Watching “Red Eye” is like listening to a song stripped down to its melody. Audiences have come to expect labyrinth plots and roller-coaster plot-twists from thrillers, so the fact that the film has neither is surprisingly refreshing.
Once the central conceit of the film has been established, it stays for the course for the majority of the film. This is ultimately a wise decision as the addition of plot devices would have bloated the running time and prevented “Red Eye” from being the doggedly economical film its director intended.
Lisa Reisart (Rachel McAdams) and Jackson Ripner (Cillian Murphy) meet in an airport, share a drink, then end up sitting next to each other on their Fresh Air flight from Dallas to Miami. From the moment the plane leaves the ground, the plot kicks into gear and doesn’t let up for the next hour. Revealing too much of the plot gives away the film’s precious few surprises, suffice to say that Ripner is not all that he seems and his proximity to Reisart is far more than coincidental. The scope of the film is not quite as vast as one might expect, but the small-scale actually benefits the film, as it is able to concentrate on the tense conflict between the two lead characters. Using a plane as setting is effective, as it essentially traps Reisart and keeps her essentially at the mercy of her proverbial captor.

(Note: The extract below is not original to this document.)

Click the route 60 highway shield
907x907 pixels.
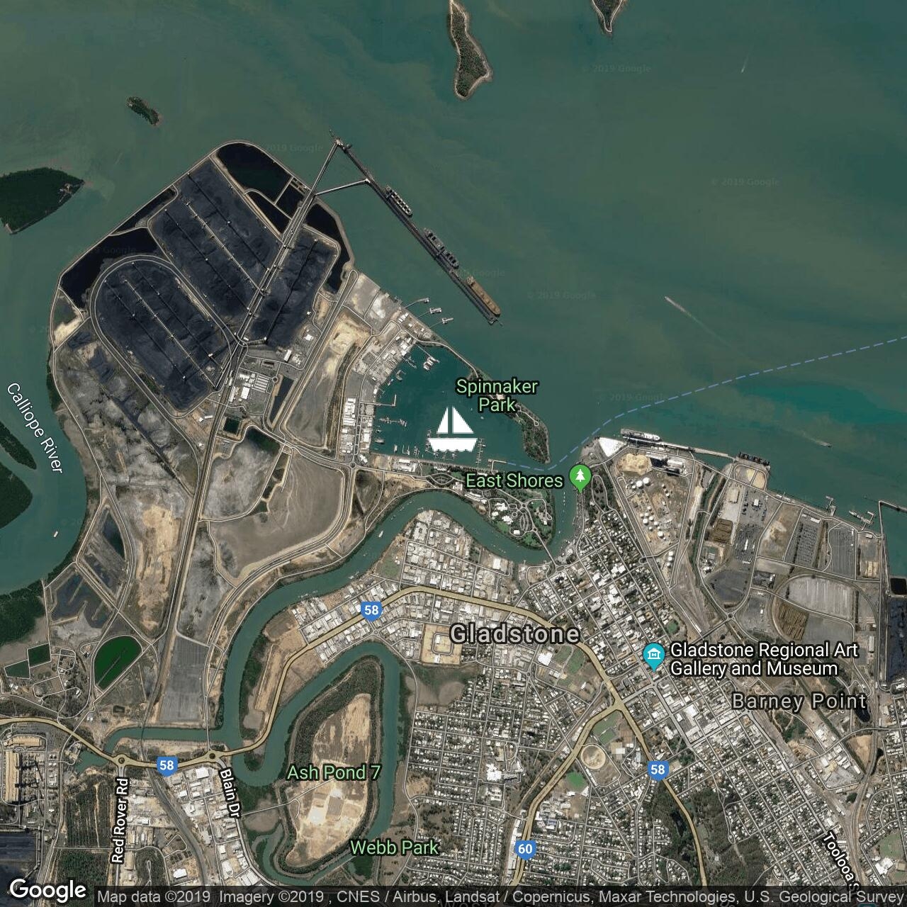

What is most surprising is that neither Rachel McAdams nor Cillian Murphy bring anything less than believability to outlandish plot. Murphy, who also played The Scarecrow in “Batman Begins” this summer, is quite good as Jackson. There are strains of Anthony Perkins’ “Psycho” in his simultaneous evocation of boyish charm and seething psychopathic tendencies, though he gives his character a welcome amount of depth. Murphy is a chameleon-like actor who morphs into a variety of roles.
McAdams is the glue that holds the whole enterprise together, proving her range and effectiveness as an actress. As Lisa Reisart, her inherit goodness is what separates her from Murphy’s Jackson and gives focus to the plot. It’s hard to believe she played Regina George, the eponymous Mean Girl, a year prior.
The cinema must be taken on its own terms, and when reviewing “Red Eye” in that context, it fulfills its function very nicely. Wes Craven has made better films, but he rarely gets actors as talented and charismatic as Murphy and McAdams and he takes full advantage of that strength.
It’s no masterpiece, but it’s well-wound and enjoyable to watch, which is more than can be said of many films far more ambitious than “Red Eye.”